REQUIREMENT
With the pictures removed, retype the lines from the one holding "The height and width of the screenshot is (142, 207)." through the end of the records, exactly as written.

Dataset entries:
>>>>

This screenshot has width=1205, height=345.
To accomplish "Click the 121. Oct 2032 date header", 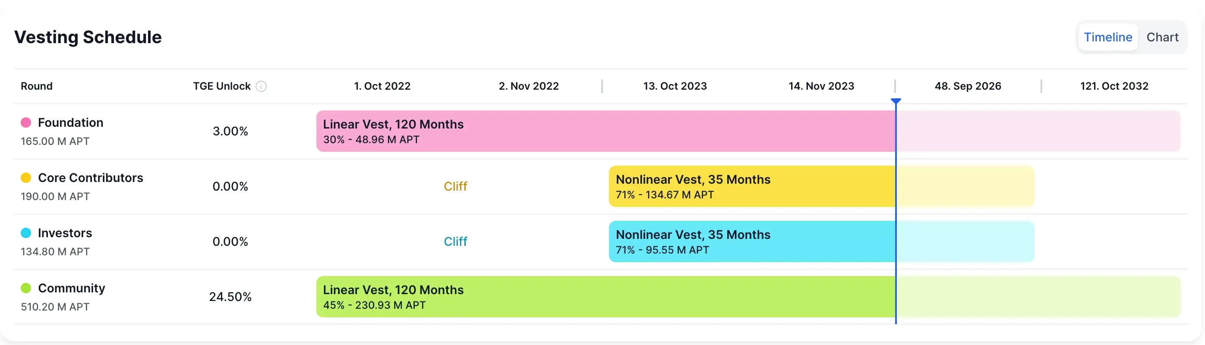I will (x=1114, y=86).
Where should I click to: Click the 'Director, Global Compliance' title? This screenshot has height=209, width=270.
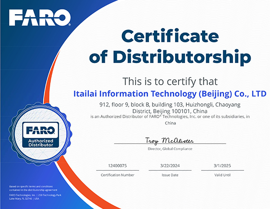(170, 149)
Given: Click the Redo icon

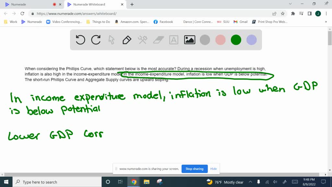Looking at the screenshot, I should [x=96, y=40].
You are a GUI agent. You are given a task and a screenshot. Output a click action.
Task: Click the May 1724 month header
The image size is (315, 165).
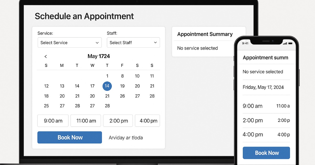(99, 56)
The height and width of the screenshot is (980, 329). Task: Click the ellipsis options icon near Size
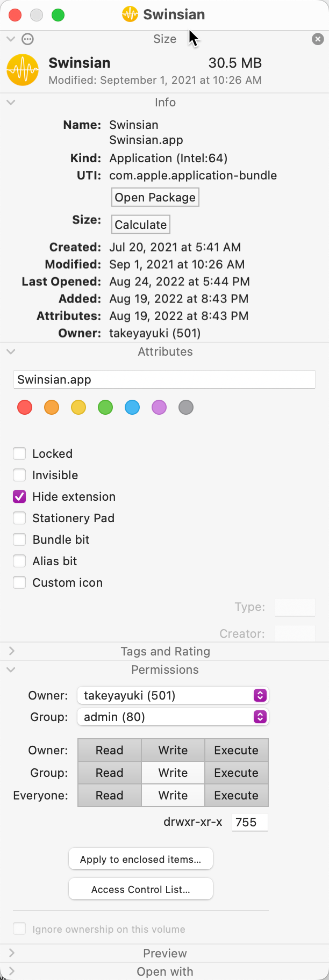[27, 39]
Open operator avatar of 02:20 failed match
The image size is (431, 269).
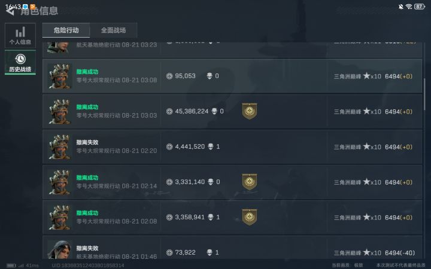point(60,147)
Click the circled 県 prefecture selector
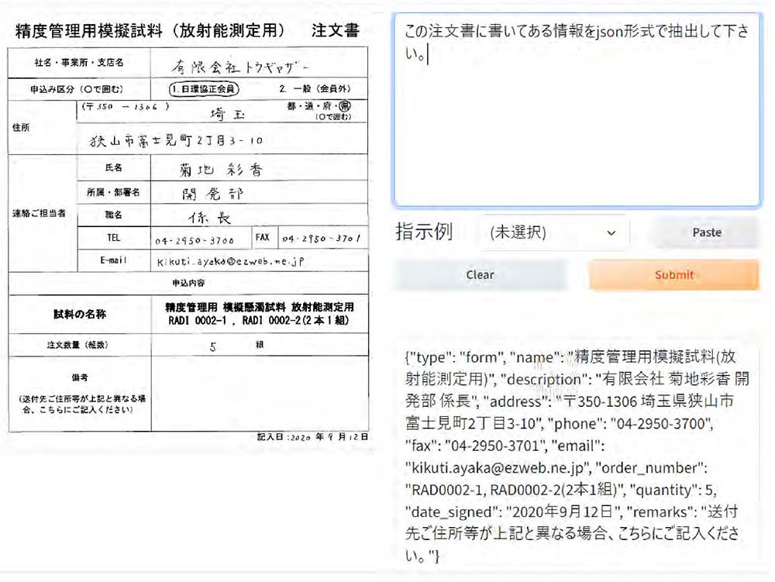Image resolution: width=775 pixels, height=582 pixels. tap(346, 106)
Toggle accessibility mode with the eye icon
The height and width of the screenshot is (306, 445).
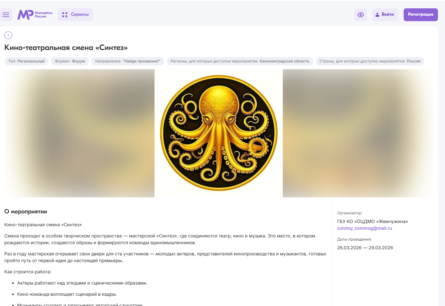[x=360, y=15]

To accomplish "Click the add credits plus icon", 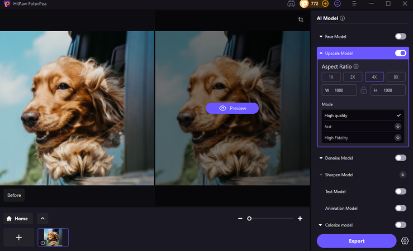I will 325,4.
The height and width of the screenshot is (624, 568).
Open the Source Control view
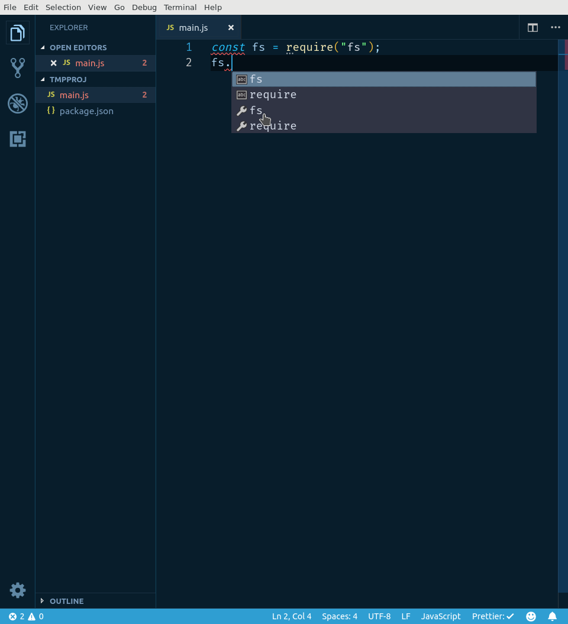17,67
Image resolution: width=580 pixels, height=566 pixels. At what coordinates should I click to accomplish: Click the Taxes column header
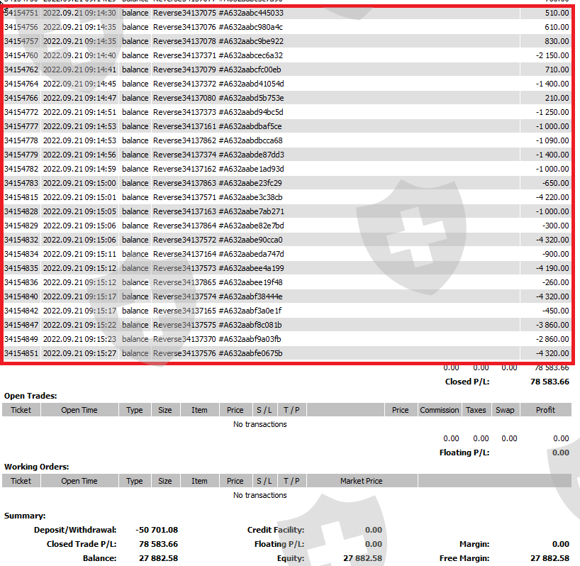coord(476,410)
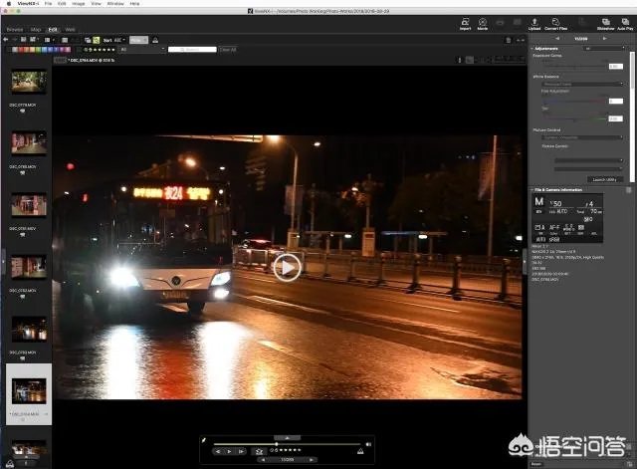Click the Clear All button
Image resolution: width=637 pixels, height=469 pixels.
228,48
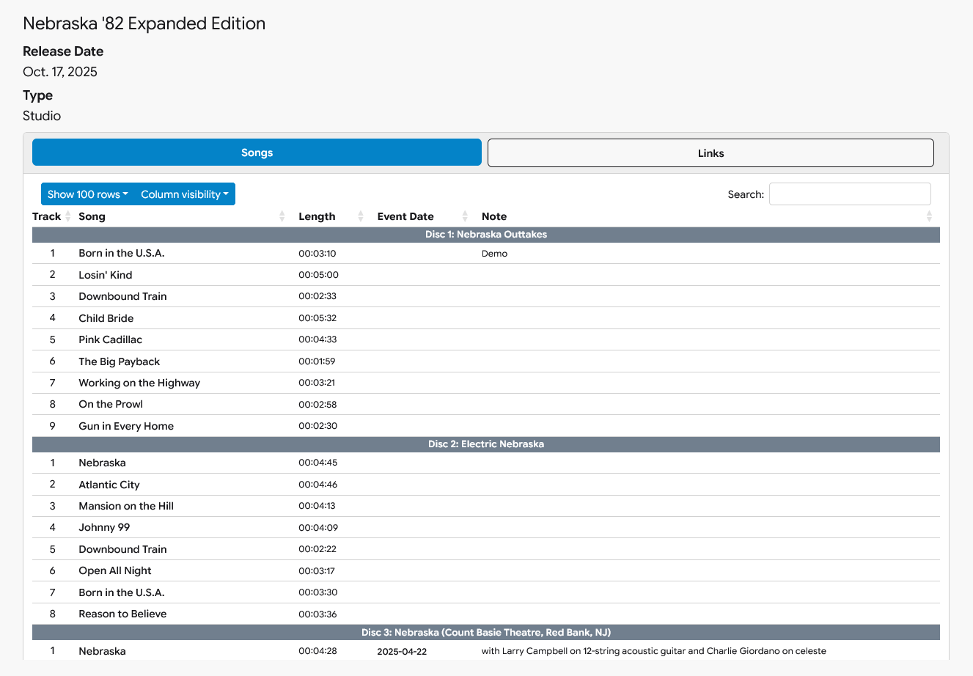The width and height of the screenshot is (973, 676).
Task: Open the Child Bride song entry
Action: [106, 318]
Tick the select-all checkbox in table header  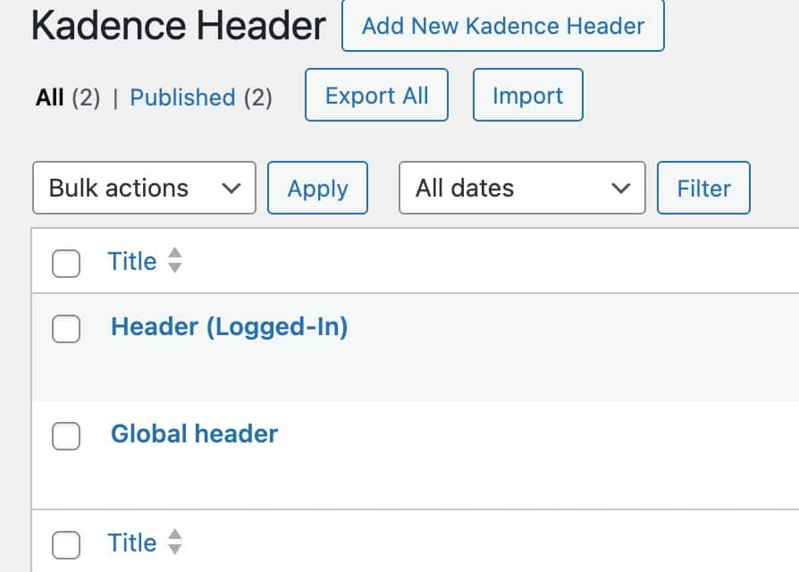click(66, 263)
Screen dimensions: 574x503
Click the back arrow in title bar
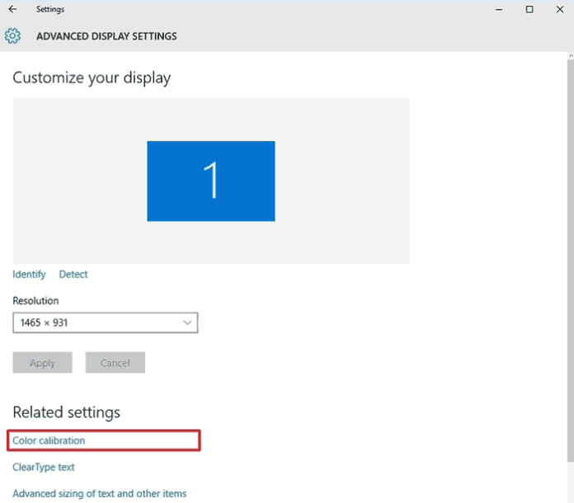[x=12, y=10]
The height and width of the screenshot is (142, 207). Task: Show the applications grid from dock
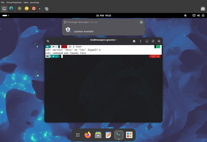coord(78,135)
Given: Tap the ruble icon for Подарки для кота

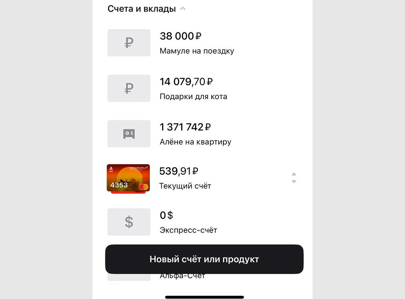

<<<<

EXERCISE SOLUTION
The height and width of the screenshot is (142, 207). Task: Show the applications grid from dock
coord(78,135)
Given: Tap the ruble icon for Подарки для кота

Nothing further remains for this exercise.